The fugitive who allegedly gunned down a pro-Trump protester in Portland, Oregon, over the summer had his gun in his pocket when he was killed in a hail of more than 30 bullets by members of a federal task force, authorities said at a news conference on Tuesday.
Investigators found a loaded .380-caliber handgun in Michael Reinoehl's right front pants pocket and claimed the 48-year-old's hand was on or near the weapon when he was killed, according to Thurston County Sheriff's Lt. Ray Brady.
The new information follows initial reports from investigators who said members of the federal fugitive task force involved in shooting Reinoehl gave conflicting statements. One said he opened fire when Reinoehl pointed a gun at task force members, while another alleged Reinoehl appeared to be reaching for a gun when he was shot, officials said.
In a statement released shortly after Reinoehl was shot, the U.S. Marshals service said task force members opened fire on the fugitive who "produced a firearm, threatening the lives of law enforcement officers."
Reinoehl was killed in Lacey, Washington, on Sept. 3, just hours after an arrest warrant was issued for him on a second-degree murder charge in the fatal shooting of 39-year-old Aaron "Jay" Danielson on Aug. 29 in Portland. Authorities alleged that Danielson was shot to death during a street confrontation with Reinoehl, who told Vice News he was there providing security for Black Lives Matter protesters.
Danielson was part of a group of self-described Trump supporters who came to Portland en masse and clashed with protesters demonstrating against police brutality. Friends said Danielson was also a supporter of the right-wing group "Patriot Prayer."
Brady said investigators are still waiting for lab results to determine whether the gun found on Reinoehl is the same one used to shoot Danielson.
The latest details regarding Reinoehl's death come after several witnesses claimed they did not hear task force members yell out any warnings to Reinoehl before they opened fire on him.
''Officers shot multiple rapid-fire rounds at Reinoehl before issuing a brief 'stop' command, quickly followed by more rapid-fire shooting by additional officers,'' witness Nathaniel Dingess, who lives near the apartment complex where Reinoehl was shot, said in a statement to The Oregonian newspaper.
The New York Times reported in October that in interviews the newspaper conducted with 22 people near the scene of Reinoehl's death, all but one claimed the task force members failed to identify themselves or give Reinoehl commands before they unleashed a barrage of gunfire.
On Tuesday, Brady disputed the statements from witnesses, saying four members of the federal task force gave Reinoehl "commands to stop and show his hands" prior to shooting him.

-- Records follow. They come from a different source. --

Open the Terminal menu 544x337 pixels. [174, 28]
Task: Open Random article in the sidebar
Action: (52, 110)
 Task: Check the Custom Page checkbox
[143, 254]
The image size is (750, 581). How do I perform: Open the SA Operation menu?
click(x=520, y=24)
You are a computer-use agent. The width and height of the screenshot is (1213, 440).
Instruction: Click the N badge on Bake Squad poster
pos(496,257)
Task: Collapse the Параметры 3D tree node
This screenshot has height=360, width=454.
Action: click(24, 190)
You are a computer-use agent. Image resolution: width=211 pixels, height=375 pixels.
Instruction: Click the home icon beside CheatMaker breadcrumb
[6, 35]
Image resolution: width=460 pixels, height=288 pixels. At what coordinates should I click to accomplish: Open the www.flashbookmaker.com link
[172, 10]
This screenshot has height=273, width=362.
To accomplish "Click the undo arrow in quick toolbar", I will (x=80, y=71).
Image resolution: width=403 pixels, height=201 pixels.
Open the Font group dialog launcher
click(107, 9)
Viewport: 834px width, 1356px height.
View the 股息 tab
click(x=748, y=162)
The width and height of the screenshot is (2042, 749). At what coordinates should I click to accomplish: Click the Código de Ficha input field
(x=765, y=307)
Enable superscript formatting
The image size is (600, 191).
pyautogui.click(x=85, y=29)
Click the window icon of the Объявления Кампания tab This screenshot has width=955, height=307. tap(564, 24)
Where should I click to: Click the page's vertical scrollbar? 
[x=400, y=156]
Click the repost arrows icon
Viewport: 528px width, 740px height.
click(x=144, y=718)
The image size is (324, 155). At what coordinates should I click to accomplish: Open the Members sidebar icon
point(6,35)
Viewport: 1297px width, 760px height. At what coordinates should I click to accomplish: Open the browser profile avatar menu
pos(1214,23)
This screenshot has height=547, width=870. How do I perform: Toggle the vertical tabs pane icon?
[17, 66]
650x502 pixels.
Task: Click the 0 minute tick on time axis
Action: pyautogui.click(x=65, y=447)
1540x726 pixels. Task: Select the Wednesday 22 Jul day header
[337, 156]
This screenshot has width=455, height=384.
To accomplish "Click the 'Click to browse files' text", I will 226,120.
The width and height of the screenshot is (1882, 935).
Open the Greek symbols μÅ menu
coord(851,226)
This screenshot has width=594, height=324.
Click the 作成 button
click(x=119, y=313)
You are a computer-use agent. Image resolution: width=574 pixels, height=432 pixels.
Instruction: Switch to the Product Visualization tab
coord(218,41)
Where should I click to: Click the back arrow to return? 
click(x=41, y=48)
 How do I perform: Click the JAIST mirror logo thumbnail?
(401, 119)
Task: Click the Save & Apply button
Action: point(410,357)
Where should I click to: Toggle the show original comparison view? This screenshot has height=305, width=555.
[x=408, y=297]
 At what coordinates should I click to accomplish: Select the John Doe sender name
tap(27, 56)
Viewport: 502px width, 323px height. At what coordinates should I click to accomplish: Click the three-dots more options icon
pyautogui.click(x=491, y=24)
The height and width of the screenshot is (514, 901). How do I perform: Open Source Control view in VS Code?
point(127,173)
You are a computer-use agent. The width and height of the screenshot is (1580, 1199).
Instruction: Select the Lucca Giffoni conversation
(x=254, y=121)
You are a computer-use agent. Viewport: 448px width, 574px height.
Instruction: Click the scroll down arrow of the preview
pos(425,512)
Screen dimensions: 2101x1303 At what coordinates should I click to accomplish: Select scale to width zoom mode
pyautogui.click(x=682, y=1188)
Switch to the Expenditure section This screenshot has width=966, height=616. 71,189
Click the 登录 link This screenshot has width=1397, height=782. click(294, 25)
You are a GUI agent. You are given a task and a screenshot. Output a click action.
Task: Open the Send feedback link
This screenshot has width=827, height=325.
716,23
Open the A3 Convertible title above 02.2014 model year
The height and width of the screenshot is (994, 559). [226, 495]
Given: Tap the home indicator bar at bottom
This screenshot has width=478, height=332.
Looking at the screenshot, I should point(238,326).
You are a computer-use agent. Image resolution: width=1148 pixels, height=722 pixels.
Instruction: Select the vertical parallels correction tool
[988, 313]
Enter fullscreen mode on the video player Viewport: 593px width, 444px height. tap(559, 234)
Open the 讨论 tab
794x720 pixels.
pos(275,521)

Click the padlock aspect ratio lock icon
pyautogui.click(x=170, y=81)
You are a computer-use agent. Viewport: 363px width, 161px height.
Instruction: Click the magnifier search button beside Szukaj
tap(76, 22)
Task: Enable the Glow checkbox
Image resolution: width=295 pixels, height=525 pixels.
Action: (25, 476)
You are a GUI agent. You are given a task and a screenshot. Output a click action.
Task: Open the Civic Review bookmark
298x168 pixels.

Brady said Reinoehl was shot and wounded while he was still inside his car. He said Reinoehl got out of the vehicle and attempted to run but collapsed in the street. Reinoehl was pronounced dead at the scene.
Brady said there is no evidence that Reinoehl fired his .380-caliber weapon at the task force members. He said one .380-caliber shell casing was discovered in the back seat of Reinoehl's car, but that it was unclear how long the casing had been there or when it had been fired.
President Donald Trump praised the task force for killing Reinoehl.
"This guy was a violent criminal. And the U.S. Marshals killed him," Trump said in a Sept. 13 interview with Fox News. “I will tell you something, that’s the way it has to be. There has to be retribution when you have crime like this."
Attorney General William Barr also released a statement following Reinoehl's death, saying, “The tracking down of Reinoehl -- a dangerous fugitive, admitted Antifa member, and suspected murderer -- is a significant accomplishment in the ongoing effort to restore law and order to Portland and other cities."